= Supplied material =

────────────────

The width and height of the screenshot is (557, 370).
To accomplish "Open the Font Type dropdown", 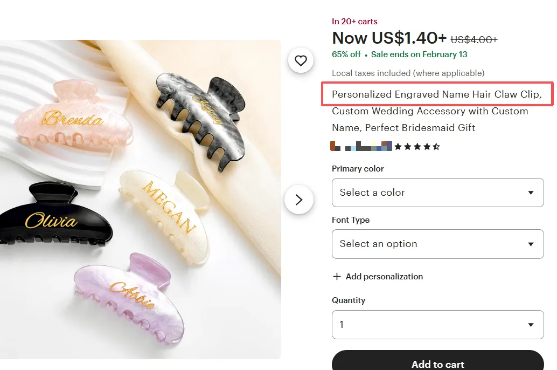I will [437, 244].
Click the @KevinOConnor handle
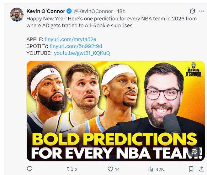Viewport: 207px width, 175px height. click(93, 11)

────────────────

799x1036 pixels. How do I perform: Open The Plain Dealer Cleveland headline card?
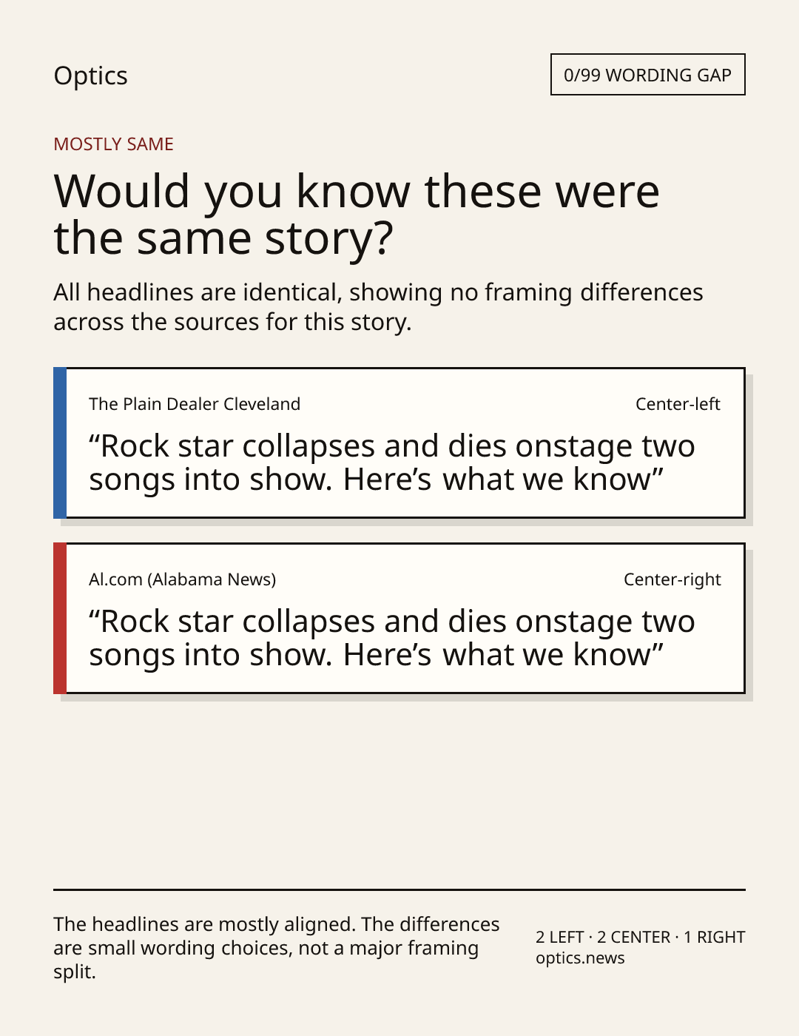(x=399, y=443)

────────────────

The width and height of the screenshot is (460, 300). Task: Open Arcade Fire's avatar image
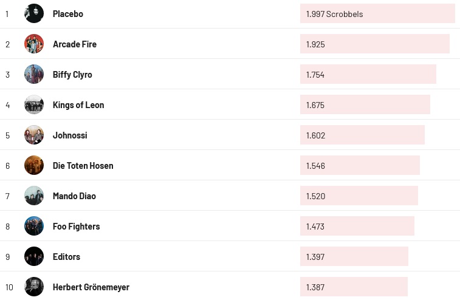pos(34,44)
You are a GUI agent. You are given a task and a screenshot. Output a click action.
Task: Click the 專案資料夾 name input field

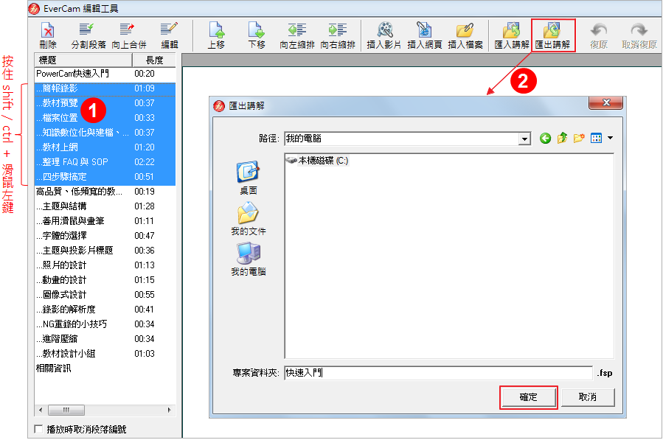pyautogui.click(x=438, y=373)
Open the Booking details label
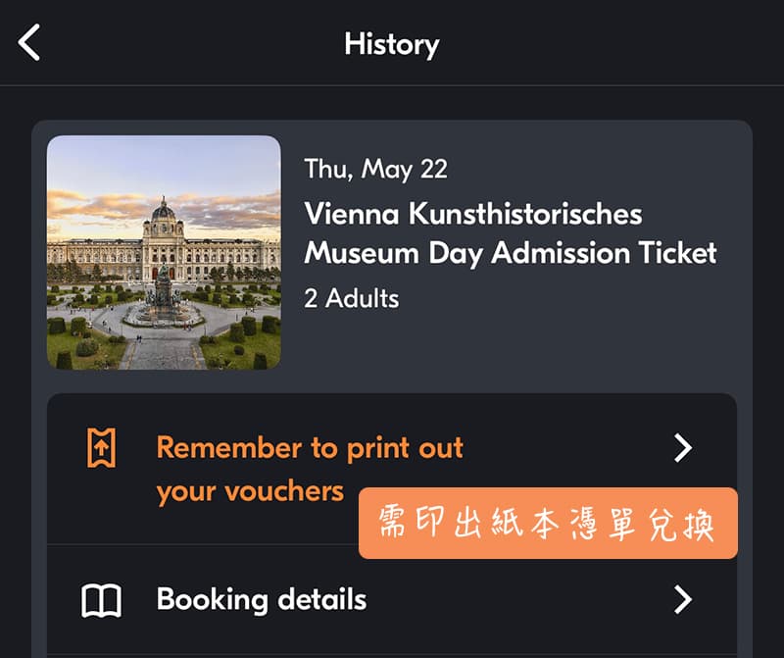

────────────────

= What is required =
Lay out everything from the line containing "The width and height of the screenshot is (460, 300)." down to the line containing "Open the Booking details label" as a JSON list of strings, one string per line, skipping blank lines and leaving out the pictures.

= Exercise solution =
[
  "The width and height of the screenshot is (460, 300). Task: Open Arcade Fire's avatar image",
  "pos(34,44)",
  "You are a GUI agent. You are given a task and a screenshot. Output a click action.",
  "Task: Click the 專案資料夾 name input field",
  "pyautogui.click(x=438, y=373)",
  "Open the Booking details label"
]